SEAILGAug 23, 2025

TriagerX: Dual Transformers for Bug Triaging Tasks with Content and Interaction Based Rankings

arXiv:2508.16860v1h-index: 3
Originality Incremental advance
AI Analysis

This work addresses bug triaging for software development teams, offering incremental improvements by combining content and interaction-based rankings.

The paper tackles the problem of bug triaging by addressing limitations in pretrained language models, such as attending to irrelevant tokens and ignoring developer interaction history, resulting in improvements of over 10% in Top-1 and Top-3 accuracy for developer recommendations and up to 54% for specific tasks.

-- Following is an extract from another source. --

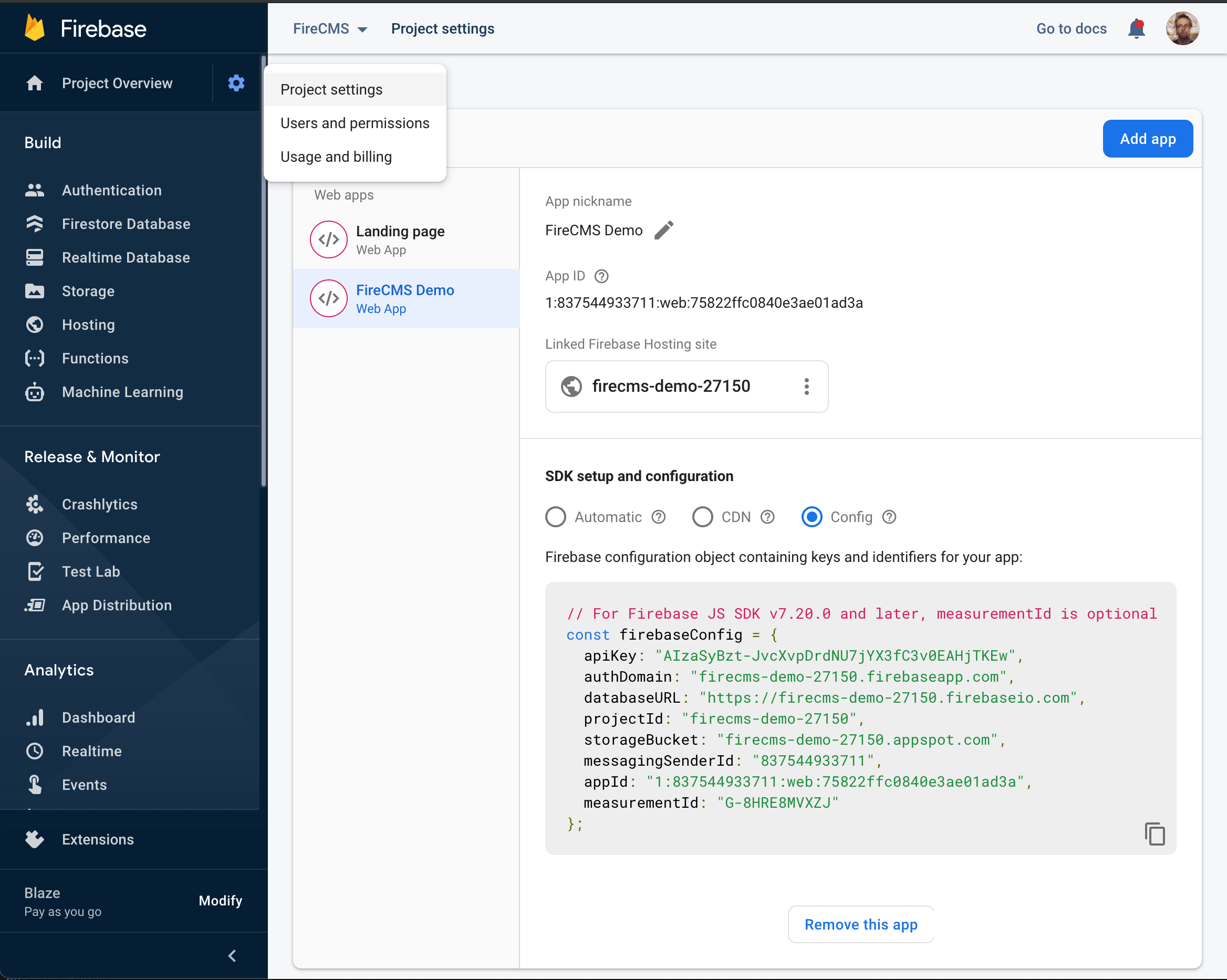Viewport: 1227px width, 980px height.
Task: Open the Realtime Database panel
Action: [x=126, y=257]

Pretrained Language Models or PLMs are transformer-based architectures that can be used in bug triaging tasks. PLMs can better capture token semantics than traditional Machine Learning (ML) models that rely on statistical features (e.g., TF-IDF, bag of words). However, PLMs may still attend to less relevant tokens in a bug report, which can impact their effectiveness. In addition, the model can be sub-optimal with its recommendations when the interaction history of developers around similar bugs is not taken into account. We designed TriagerX to address these limitations. First, to assess token semantics more reliably, we leverage a dual-transformer architecture. Unlike current state-of-the-art (SOTA) baselines that employ a single transformer architecture, TriagerX collects recommendations from two transformers with each offering recommendations via its last three layers. This setup generates a robust content-based ranking of candidate developers. TriagerX then refines this ranking by employing a novel interaction-based ranking methodology, which considers developers' historical interactions with similar fixed bugs. Across five datasets, TriagerX surpasses all nine transformer-based methods, including SOTA baselines, often improving Top-1 and Top-3 developer recommendation accuracy by over 10%. We worked with our large industry partner to successfully deploy TriagerX in their development environment. The partner required both developer and component recommendations, with components acting as proxies for team assignments-particularly useful in cases of developer turnover or team changes. We trained TriagerX on the partner's dataset for both tasks, and it outperformed SOTA baselines by up to 10% for component recommendations and 54% for developer recommendations.